── TEXT SHOWN ──
# Looking for a good quality transfer paper?



## the Dude (Oct 28, 2005)

How's it going?

I'm looking for a good quality transfer paper for printing on heavy fabrics (canvas, linen, etc...).

Is Amazon Imaging T-Shirt Transfer Paper any good?

Does it matter what type of toner I use if the transfer paper is good quality?


----------



## jdr8271 (Jun 16, 2005)

The best inkjet transfer paper on the market is transjet, which you can get at http://personalizedsupplies.com/

For laser transfers, I would go with the photo trans image clip paper, since it is supposed to look like screen printing.


----------



## the Dude (Oct 28, 2005)

Thanks Jdr8271

I appreciate the help.

I am using an inkjet printer does anyone recommend a good ink catridge or will just any do?


----------



## jdr8271 (Jun 16, 2005)

For inkjet printers, you will want to have an epson printer, since they have inks that are pigment based rather than dye based.
───
── DATA LISTING ──
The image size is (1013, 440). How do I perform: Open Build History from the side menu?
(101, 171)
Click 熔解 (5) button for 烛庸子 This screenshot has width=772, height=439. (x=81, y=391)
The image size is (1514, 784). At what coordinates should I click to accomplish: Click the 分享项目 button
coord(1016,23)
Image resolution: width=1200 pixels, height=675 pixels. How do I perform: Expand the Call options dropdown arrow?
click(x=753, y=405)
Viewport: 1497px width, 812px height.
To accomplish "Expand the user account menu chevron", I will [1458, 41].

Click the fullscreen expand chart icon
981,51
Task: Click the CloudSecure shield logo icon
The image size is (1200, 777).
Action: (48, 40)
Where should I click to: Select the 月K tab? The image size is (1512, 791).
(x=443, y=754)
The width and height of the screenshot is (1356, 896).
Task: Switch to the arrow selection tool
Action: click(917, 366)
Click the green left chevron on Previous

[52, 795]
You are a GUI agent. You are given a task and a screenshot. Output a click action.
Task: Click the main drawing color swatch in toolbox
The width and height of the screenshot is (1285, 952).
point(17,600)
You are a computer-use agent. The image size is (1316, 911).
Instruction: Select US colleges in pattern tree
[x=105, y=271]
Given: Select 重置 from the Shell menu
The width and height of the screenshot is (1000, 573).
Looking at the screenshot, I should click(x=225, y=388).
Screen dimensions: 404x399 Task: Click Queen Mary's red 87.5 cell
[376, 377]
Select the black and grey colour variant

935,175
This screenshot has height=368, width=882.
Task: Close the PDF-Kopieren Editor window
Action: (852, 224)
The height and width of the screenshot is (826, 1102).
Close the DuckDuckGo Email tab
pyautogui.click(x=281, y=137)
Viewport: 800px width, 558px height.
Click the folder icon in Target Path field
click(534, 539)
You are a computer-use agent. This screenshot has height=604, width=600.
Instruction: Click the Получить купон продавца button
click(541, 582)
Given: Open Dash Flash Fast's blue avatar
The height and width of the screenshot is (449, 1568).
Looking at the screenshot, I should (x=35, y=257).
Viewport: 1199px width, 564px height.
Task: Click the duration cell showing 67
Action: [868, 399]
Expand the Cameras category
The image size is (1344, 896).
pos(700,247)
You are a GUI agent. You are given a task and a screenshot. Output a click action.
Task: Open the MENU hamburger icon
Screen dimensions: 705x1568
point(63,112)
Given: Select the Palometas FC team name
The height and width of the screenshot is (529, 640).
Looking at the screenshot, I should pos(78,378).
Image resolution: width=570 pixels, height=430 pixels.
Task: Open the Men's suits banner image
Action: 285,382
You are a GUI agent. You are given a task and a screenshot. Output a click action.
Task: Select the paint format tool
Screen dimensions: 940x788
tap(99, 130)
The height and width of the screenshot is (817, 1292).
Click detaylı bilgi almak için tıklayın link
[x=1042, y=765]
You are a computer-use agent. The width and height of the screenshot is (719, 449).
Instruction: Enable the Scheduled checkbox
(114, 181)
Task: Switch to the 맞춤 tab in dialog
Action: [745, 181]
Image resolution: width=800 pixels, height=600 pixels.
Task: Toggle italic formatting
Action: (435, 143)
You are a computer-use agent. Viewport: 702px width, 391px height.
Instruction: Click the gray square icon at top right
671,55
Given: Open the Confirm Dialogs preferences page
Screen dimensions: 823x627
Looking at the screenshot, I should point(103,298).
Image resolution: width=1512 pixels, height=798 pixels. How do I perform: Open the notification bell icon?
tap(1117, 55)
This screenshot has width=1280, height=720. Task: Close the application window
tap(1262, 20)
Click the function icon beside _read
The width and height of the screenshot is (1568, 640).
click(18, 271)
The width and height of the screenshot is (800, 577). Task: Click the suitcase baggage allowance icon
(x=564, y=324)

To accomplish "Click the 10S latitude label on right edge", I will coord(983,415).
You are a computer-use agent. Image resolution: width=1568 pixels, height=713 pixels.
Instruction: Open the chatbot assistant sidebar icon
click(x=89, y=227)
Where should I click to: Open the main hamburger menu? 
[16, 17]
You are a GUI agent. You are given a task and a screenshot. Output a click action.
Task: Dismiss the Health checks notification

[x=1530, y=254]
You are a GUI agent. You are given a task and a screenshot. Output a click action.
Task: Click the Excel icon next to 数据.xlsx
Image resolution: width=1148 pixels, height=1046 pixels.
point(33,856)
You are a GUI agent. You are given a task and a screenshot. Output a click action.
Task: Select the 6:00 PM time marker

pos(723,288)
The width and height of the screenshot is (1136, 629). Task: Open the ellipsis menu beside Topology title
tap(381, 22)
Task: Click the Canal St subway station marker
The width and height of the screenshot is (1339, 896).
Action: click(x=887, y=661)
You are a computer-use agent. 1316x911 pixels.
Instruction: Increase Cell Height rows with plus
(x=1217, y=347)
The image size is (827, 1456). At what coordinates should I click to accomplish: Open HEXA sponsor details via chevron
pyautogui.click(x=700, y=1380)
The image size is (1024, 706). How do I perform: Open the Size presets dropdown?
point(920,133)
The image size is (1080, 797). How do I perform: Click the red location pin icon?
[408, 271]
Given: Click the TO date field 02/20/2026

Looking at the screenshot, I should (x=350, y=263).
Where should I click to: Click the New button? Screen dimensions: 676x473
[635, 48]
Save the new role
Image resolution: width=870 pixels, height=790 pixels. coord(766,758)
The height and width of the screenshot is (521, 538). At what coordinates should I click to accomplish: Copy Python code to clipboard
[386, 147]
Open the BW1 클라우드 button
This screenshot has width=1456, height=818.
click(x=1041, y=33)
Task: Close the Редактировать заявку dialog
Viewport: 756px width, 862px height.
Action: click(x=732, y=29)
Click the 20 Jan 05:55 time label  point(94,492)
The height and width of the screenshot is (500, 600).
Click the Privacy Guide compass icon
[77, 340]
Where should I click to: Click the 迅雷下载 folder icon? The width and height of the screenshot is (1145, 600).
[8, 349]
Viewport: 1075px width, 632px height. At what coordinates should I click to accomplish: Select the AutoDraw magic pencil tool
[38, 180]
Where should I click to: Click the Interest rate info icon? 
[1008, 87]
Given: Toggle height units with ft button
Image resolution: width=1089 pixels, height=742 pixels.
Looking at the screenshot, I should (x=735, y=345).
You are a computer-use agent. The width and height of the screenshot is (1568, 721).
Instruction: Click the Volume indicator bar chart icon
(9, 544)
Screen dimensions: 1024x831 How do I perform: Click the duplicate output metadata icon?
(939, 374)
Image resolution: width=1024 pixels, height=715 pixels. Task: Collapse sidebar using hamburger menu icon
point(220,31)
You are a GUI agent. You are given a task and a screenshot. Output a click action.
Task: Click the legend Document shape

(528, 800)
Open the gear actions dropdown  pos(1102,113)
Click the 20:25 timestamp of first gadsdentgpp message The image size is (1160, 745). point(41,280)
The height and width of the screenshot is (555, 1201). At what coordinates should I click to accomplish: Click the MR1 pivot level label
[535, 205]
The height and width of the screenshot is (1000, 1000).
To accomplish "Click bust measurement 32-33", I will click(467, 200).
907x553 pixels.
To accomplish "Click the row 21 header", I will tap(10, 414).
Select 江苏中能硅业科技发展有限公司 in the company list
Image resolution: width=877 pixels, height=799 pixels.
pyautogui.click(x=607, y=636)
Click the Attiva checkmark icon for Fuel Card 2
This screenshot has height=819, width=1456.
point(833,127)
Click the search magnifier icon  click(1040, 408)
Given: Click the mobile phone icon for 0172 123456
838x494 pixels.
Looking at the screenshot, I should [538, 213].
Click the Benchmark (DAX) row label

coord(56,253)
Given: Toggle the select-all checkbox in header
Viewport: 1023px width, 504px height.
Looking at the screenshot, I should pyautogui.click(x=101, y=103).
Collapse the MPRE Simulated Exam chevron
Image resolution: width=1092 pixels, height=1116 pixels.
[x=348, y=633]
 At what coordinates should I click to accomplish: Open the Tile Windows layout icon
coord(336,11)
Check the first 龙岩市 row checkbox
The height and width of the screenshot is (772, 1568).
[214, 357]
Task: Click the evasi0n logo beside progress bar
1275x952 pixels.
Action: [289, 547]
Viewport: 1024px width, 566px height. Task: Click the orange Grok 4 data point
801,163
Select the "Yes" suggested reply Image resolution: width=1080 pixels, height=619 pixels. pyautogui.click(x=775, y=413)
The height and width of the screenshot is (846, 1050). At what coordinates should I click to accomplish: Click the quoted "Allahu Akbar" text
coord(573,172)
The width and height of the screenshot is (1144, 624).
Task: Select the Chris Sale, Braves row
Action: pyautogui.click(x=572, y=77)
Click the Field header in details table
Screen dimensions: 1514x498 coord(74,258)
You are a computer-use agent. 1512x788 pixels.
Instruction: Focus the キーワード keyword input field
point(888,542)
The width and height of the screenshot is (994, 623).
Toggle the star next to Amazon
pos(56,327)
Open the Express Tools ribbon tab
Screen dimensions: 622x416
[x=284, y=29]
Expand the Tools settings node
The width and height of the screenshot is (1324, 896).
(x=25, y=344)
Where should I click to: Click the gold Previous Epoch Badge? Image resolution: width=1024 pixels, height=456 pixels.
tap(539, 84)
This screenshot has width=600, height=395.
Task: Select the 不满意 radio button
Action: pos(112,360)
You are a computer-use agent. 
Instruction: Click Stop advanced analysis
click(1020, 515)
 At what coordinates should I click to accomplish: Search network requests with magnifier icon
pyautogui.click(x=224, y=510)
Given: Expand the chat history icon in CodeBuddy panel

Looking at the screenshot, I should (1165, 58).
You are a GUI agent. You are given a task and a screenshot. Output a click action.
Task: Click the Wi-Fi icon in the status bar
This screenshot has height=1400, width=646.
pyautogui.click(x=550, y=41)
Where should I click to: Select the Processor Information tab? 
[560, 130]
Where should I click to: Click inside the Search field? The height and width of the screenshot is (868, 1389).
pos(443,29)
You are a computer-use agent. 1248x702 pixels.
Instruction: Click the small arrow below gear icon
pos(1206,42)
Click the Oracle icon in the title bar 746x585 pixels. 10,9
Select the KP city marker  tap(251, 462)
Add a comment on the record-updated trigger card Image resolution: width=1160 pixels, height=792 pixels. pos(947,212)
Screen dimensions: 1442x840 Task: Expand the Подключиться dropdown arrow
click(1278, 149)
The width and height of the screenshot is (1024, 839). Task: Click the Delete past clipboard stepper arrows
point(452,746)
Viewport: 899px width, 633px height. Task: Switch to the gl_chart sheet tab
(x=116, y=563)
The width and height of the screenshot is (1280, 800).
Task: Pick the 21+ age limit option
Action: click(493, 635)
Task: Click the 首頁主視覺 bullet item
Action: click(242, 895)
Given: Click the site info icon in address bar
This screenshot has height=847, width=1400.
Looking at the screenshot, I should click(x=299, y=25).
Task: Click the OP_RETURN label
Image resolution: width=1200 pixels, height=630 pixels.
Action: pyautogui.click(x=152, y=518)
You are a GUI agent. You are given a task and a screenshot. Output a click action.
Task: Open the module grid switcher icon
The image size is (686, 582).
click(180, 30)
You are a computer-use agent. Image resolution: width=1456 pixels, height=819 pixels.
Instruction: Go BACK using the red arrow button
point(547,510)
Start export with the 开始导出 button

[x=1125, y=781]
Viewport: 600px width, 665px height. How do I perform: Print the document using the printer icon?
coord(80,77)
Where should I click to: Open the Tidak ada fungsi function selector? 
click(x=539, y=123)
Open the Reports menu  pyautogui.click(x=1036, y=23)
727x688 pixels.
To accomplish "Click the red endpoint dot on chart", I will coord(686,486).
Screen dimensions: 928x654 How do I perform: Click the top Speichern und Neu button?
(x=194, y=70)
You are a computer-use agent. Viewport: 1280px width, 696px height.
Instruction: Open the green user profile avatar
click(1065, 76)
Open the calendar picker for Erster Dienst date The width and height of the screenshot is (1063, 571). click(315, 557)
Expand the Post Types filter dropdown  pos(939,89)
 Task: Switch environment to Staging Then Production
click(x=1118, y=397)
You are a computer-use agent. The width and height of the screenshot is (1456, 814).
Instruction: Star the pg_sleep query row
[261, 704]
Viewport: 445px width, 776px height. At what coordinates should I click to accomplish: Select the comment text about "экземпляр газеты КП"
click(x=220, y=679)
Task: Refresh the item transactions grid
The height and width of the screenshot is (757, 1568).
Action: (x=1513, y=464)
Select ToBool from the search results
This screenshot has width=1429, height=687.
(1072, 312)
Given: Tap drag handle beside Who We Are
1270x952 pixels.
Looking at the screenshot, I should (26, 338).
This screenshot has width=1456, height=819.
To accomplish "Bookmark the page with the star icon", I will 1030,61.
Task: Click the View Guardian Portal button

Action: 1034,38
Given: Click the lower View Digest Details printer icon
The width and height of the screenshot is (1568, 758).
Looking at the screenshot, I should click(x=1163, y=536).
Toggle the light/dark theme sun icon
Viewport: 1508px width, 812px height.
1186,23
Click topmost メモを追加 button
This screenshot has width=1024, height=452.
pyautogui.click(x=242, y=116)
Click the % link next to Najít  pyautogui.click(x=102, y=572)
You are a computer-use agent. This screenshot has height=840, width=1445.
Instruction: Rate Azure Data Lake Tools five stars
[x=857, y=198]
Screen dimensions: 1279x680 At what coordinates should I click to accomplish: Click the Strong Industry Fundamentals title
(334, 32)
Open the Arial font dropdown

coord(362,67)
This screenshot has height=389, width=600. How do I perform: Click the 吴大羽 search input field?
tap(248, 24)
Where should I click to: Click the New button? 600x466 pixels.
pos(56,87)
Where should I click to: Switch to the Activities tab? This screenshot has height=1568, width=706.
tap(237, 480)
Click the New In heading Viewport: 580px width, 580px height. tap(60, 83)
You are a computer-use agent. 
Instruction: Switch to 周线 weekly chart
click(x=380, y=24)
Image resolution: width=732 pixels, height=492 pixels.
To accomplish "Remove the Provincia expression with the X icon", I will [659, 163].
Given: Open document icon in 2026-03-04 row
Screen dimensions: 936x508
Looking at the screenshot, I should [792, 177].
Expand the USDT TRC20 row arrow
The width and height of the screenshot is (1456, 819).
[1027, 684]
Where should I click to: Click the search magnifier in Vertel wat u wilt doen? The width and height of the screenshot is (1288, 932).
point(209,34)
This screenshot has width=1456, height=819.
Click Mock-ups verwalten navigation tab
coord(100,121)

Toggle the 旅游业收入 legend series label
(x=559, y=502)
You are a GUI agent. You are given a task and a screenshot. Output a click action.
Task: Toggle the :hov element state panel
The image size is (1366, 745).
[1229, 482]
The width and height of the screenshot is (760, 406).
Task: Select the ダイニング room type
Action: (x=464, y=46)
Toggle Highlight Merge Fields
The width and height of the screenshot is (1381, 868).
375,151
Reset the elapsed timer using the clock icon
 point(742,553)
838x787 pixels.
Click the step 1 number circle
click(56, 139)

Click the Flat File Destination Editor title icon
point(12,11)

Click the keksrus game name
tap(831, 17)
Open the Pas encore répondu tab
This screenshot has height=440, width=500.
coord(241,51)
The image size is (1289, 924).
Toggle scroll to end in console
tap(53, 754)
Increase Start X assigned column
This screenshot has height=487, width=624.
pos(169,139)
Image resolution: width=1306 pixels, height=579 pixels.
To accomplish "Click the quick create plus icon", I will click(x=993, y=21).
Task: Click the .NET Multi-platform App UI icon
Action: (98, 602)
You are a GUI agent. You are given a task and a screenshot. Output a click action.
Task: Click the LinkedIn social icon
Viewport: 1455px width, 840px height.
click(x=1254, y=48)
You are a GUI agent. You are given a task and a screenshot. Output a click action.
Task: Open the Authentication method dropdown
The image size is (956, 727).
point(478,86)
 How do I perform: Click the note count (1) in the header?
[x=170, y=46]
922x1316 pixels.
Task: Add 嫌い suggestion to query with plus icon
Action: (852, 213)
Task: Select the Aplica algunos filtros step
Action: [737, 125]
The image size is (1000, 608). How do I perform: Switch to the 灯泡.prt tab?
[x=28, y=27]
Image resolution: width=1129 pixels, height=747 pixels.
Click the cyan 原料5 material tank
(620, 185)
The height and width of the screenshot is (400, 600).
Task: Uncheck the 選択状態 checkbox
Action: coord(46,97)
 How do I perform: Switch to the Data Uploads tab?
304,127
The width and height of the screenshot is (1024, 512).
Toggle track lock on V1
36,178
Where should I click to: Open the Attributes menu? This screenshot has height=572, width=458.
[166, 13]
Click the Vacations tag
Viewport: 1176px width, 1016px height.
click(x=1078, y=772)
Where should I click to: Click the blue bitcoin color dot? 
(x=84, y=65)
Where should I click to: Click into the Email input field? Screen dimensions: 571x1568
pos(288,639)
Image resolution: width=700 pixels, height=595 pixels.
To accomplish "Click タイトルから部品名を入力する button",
───
PROBLEM DETAILS: Extend the forum thread on transfer paper for printing on fabric, starting right after its final reply.

RESPONSE:
If you are not using an epson, and you dont want to buy an epson, I reccomend buying bottles of black ink, and refilling the black cartriges yourself, and buying remanufactured color cartridges. Buy wherever you can find cheapest. I have bought from www.ink-refills-ink.com . If you use the coupon code 'SPECIAL' (without the quotation marks) youll get 15% off your order.


----------



## Twinge (Apr 26, 2005)

And to clarify with an Epson, you'll want either the OEM Epson Durabrite inks or the 3rd party Magic Mix inks (also from personalizedsupplies.com).


----------



## the Dude (Oct 28, 2005)

Great advice thanks all.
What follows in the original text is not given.